From 7484d84cbb58e01ff1d2d458d899ea1fba012724 Mon Sep 17 00:00:00 2001
From: Stephen Warren <swarren@nvidia.com>
Date: Thu, 29 May 2014 14:53:00 -0600
Subject: [PATCH] usb: ci_udc: detect queued requests on ep0

The flipping of ep0 between IN and OUT relies on ci_ep_queue() consuming
the current IN/OUT setting immediately. If this is deferred to a later
point when the req is pulled out of ci_req->queue, then the IN/OUT
setting may have been changed since the req was queued, and state will
get out of sync. This condition doesn't occur today, but could if bugs
were introduced later, and this error-check will save a lot of debugging
time.

Signed-off-by: Stephen Warren <swarren@nvidia.com>
---
 drivers/usb/gadget/ci_udc.c | 15 +++++++++++++++
 1 file changed, 15 insertions(+)

diff --git a/drivers/usb/gadget/ci_udc.c b/drivers/usb/gadget/ci_udc.c
index 9cd003636a4..a68a85f84e7 100644
--- a/drivers/usb/gadget/ci_udc.c
+++ b/drivers/usb/gadget/ci_udc.c
@@ -397,6 +397,21 @@ static int ci_ep_queue(struct usb_ep *ep,
 	num = ci_ep->desc->bEndpointAddress & USB_ENDPOINT_NUMBER_MASK;
 	in = (ci_ep->desc->bEndpointAddress & USB_DIR_IN) != 0;
 
+	if (!num && ci_ep->req_primed) {
+		/*
+		 * The flipping of ep0 between IN and OUT relies on
+		 * ci_ep_queue consuming the current IN/OUT setting
+		 * immediately. If this is deferred to a later point when the
+		 * req is pulled out of ci_req->queue, then the IN/OUT setting
+		 * may have been changed since the req was queued, and state
+		 * will get out of sync.
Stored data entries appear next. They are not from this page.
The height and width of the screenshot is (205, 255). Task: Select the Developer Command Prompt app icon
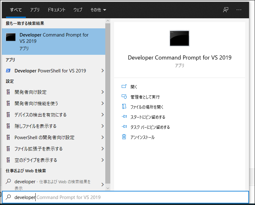click(x=11, y=37)
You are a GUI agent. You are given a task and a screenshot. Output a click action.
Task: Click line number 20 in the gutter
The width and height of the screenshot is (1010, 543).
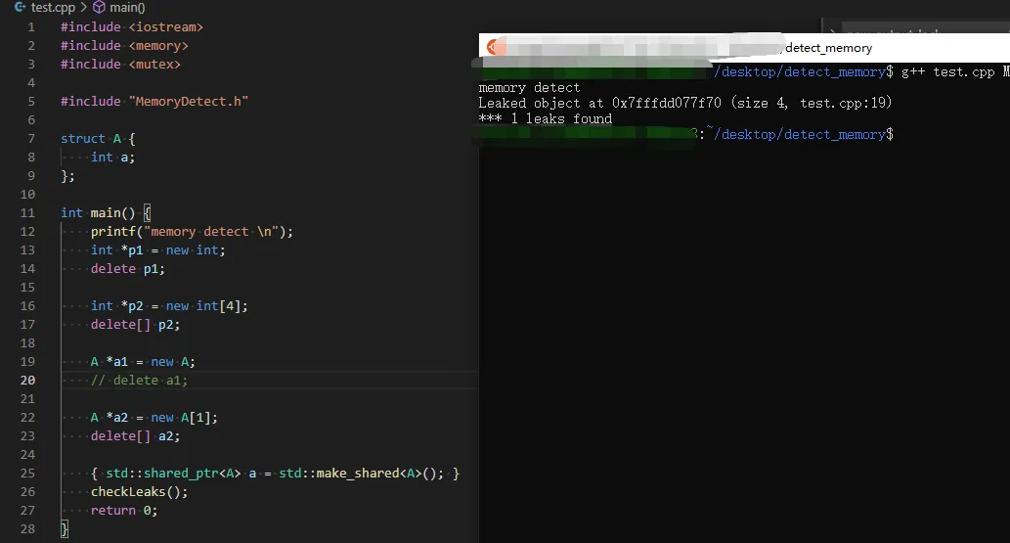[28, 380]
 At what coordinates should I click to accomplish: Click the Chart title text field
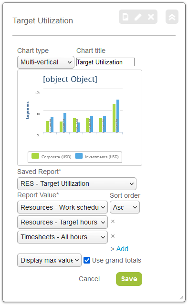click(105, 62)
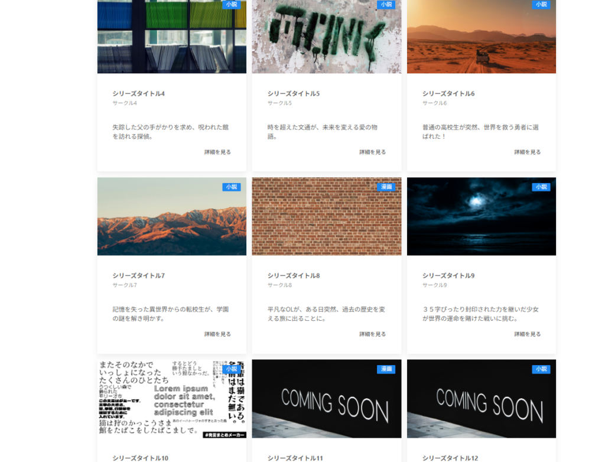Click the brick wall thumbnail image
605x462 pixels.
click(x=326, y=217)
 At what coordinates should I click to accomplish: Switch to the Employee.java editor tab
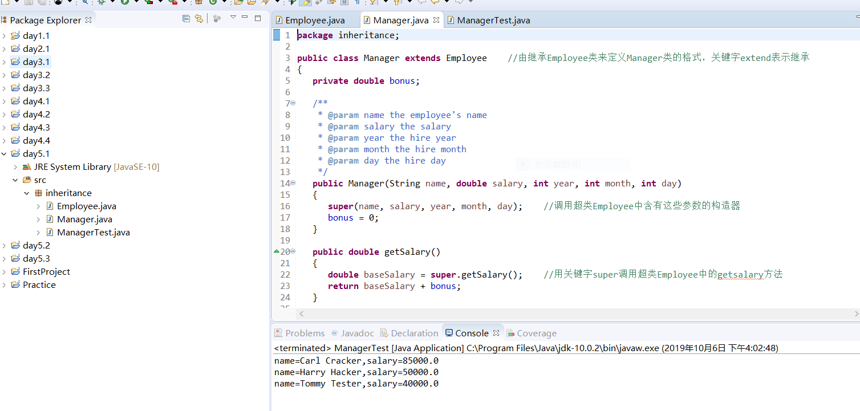coord(315,21)
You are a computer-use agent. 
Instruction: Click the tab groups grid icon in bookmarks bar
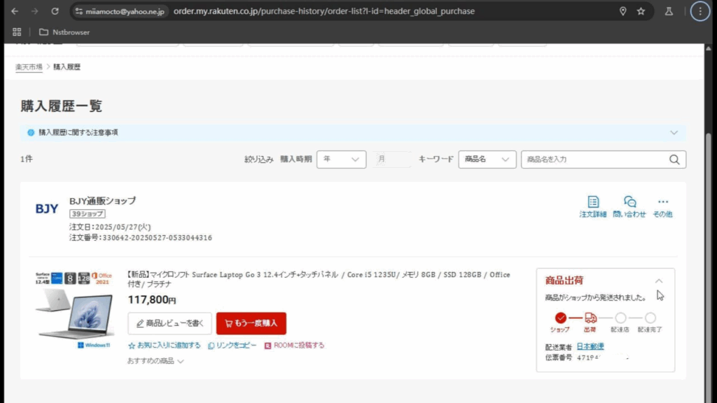coord(17,32)
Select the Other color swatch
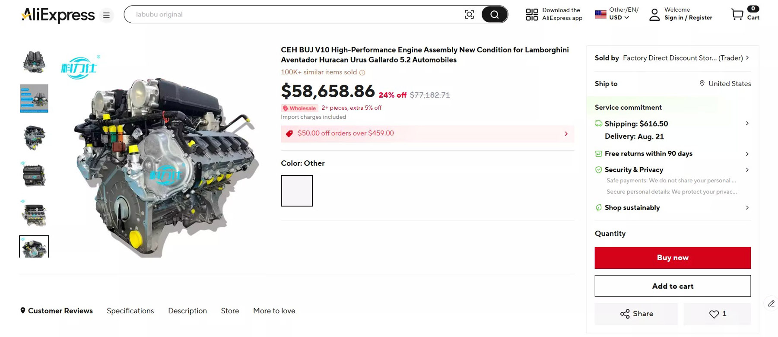Image resolution: width=778 pixels, height=337 pixels. coord(297,191)
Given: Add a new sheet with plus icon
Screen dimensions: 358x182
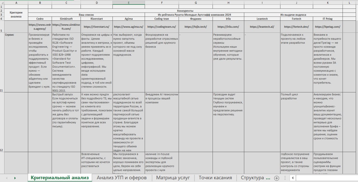Looking at the screenshot, I should click(x=276, y=178).
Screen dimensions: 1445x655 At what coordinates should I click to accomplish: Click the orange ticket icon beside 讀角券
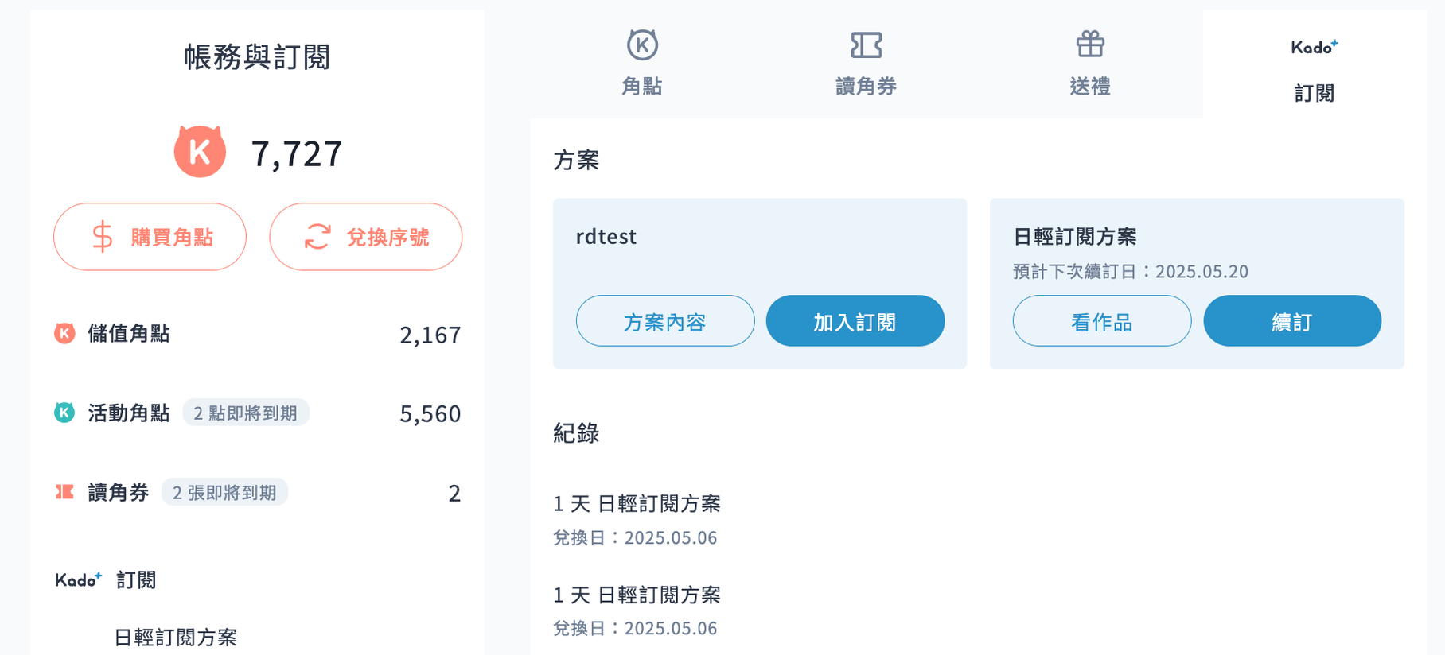click(64, 492)
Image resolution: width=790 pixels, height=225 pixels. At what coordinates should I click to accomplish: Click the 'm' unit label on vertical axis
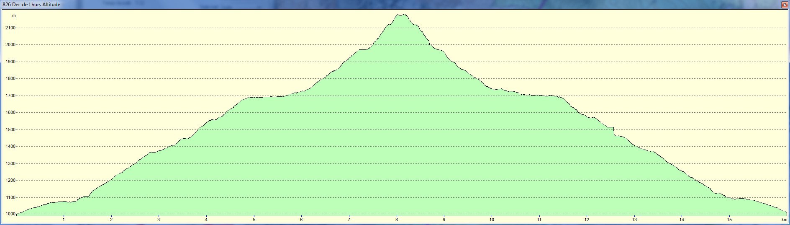point(14,16)
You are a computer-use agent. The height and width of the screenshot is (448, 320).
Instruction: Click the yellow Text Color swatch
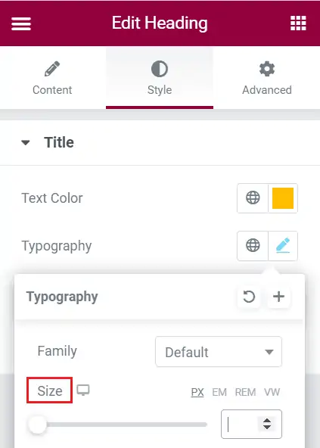tap(283, 198)
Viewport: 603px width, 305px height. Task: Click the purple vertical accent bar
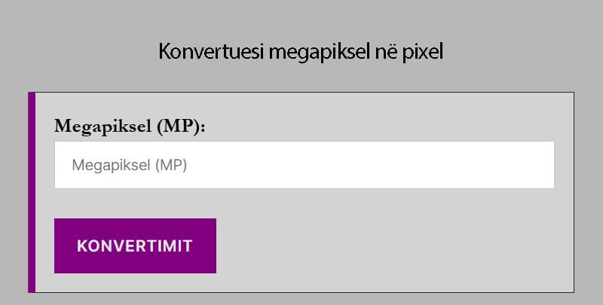pyautogui.click(x=32, y=192)
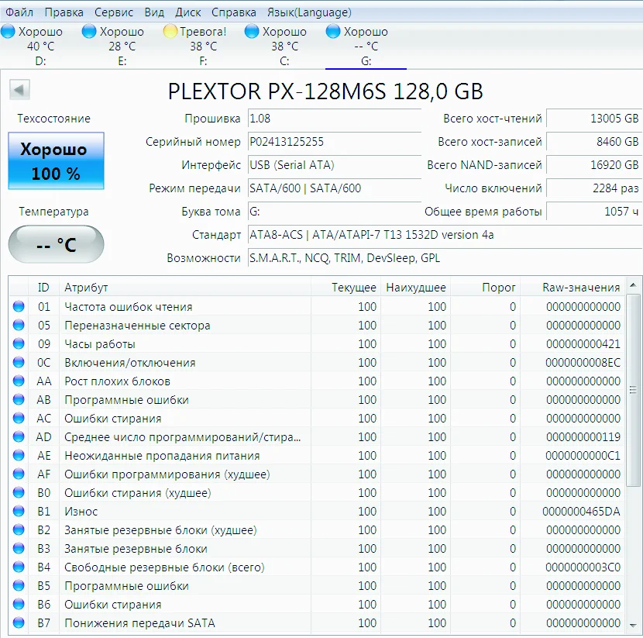The image size is (643, 638).
Task: Open the Язык(Language) menu
Action: [308, 12]
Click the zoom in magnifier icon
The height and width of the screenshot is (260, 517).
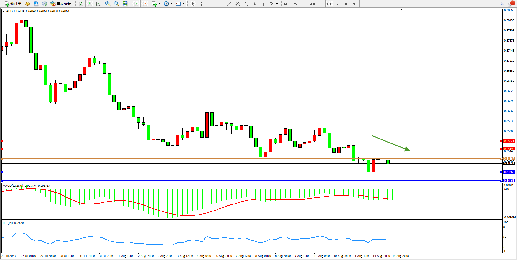coord(108,4)
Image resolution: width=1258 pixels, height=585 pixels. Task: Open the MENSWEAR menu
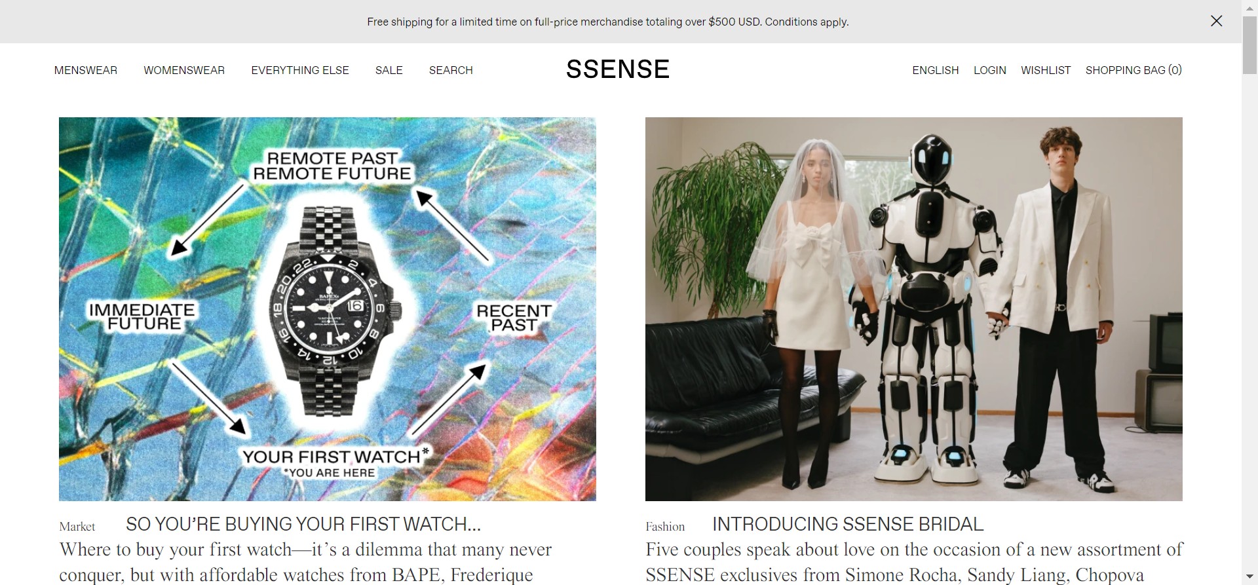pos(86,70)
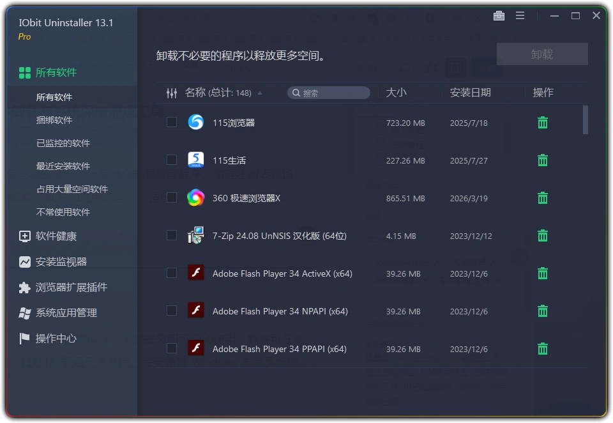
Task: Open the hamburger menu in title bar
Action: tap(520, 15)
This condition doesn't occur today,
+		 * but could if bugs were introduced later, and this error
+		 * check will save a lot of debugging time.
+		 */
+		printf("%s: ep0 transaction already in progress\n", __func__);
+		return -EPROTO;
+	}
+
 	ret = ci_bounce(ci_req, in);
 	if (ret)
 		return ret;
-- 
GitLab